§ **PROBLEM REQUIREMENTS**: Lay out the material from the line containing "Open the Boeing E-4B aircraft photo thumbnail" up to and including the line containing "click(310, 280)" as a JSON list of strings, with one string per line and blank lines omitted.

==== INPUT ROWS

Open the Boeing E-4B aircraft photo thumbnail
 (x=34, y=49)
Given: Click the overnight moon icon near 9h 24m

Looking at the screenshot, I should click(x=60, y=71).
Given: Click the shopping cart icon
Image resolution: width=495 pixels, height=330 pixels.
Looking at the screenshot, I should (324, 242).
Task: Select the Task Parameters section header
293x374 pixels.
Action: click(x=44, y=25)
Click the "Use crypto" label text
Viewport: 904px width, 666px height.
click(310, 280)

========
==== INPUT ROWS

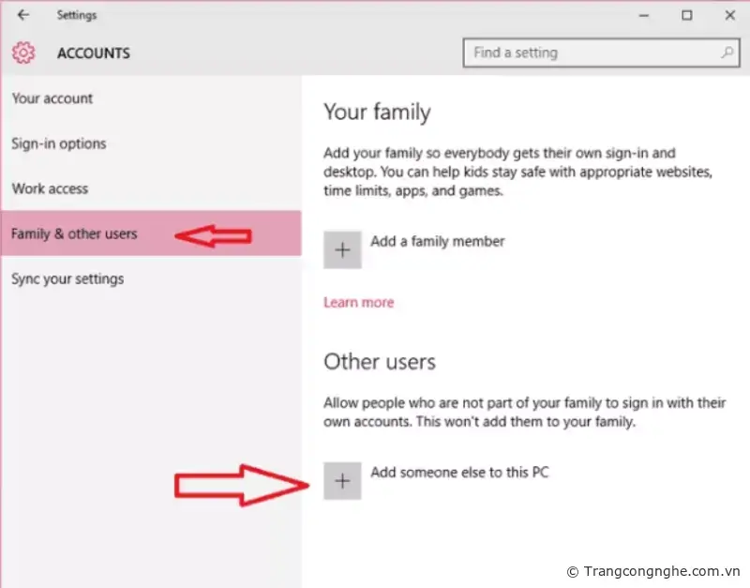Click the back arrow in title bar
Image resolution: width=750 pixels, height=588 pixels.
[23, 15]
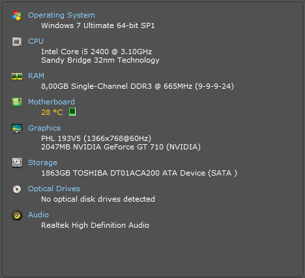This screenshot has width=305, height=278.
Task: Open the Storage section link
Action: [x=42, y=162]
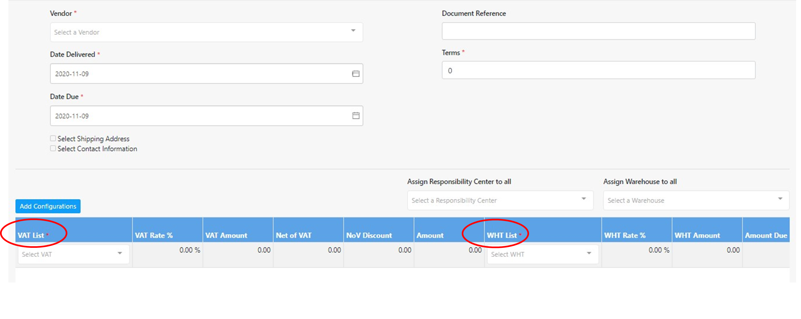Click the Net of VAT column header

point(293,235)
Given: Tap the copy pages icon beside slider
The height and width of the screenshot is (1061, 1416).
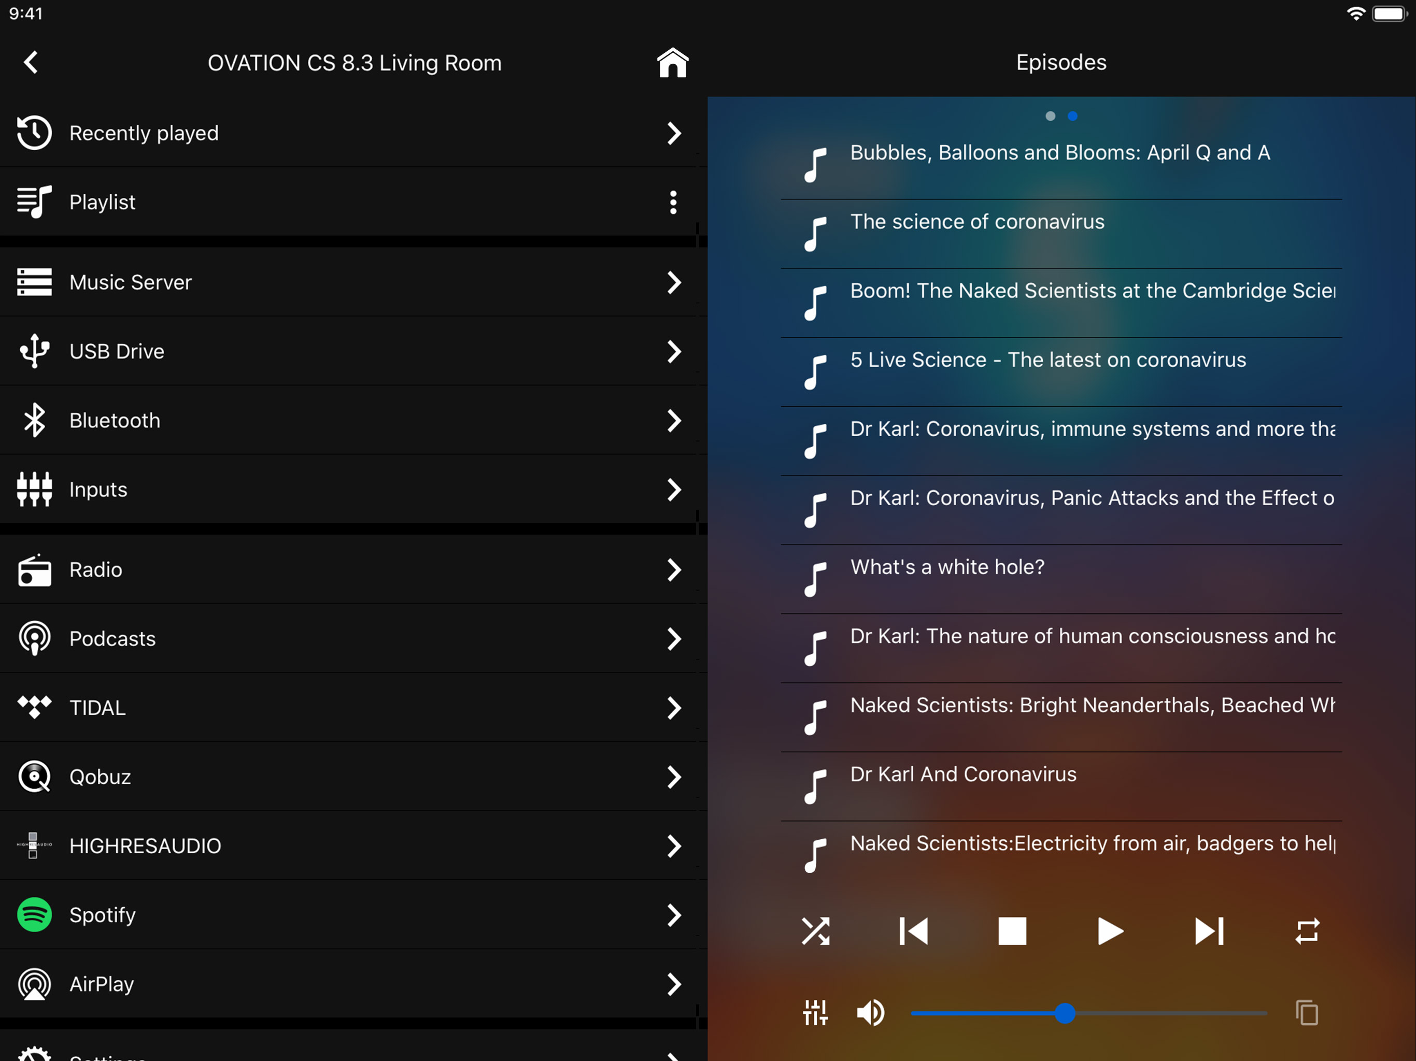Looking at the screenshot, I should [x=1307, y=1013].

========

§ **THE COMPLETED TASK**:
[
  "Open the Boeing E-4B aircraft photo thumbnail",
  " (x=34, y=49)",
  "Given: Click the overnight moon icon near 9h 24m",
  "Looking at the screenshot, I should click(x=60, y=71).",
  "Given: Click the shopping cart icon",
  "Image resolution: width=495 pixels, height=330 pixels.",
  "Looking at the screenshot, I should (324, 242).",
  "Task: Select the Task Parameters section header",
  "293x374 pixels.",
  "Action: click(x=44, y=25)",
  "Click the \"Use crypto\" label text",
  "Viewport: 904px width, 666px height.",
  "click(310, 280)"
]